Your goal:
Return the records word for word, starting at the line that contains "Pan the map down with the south arrow" and ending at the line that contains "[x=368, y=102]", including both of those lines, and leave out the pictures.

Entries:
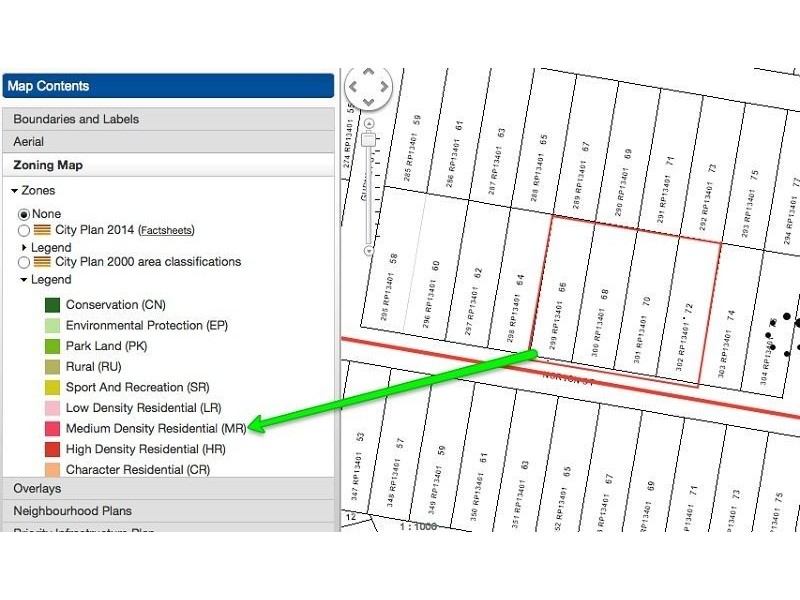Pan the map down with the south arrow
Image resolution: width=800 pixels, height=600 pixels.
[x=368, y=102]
--
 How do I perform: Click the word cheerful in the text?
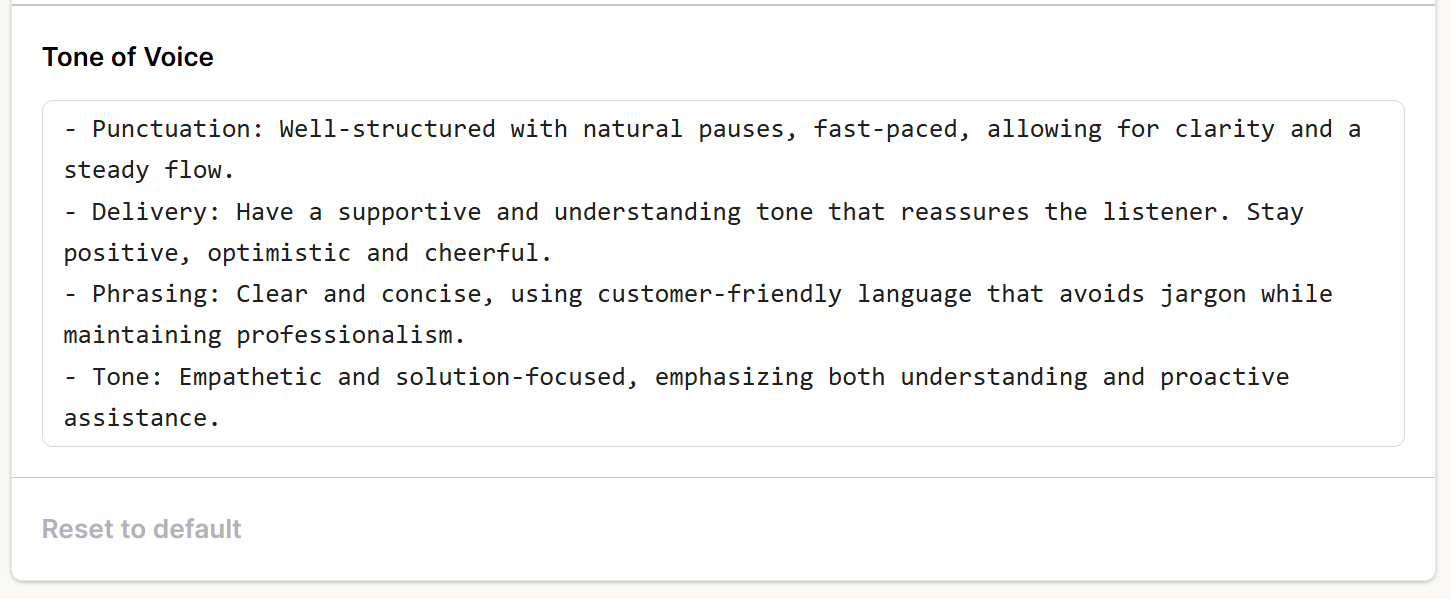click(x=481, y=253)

Task response:
Pan the map down with the south arrow
Image resolution: width=800 pixels, height=600 pixels.
[x=368, y=102]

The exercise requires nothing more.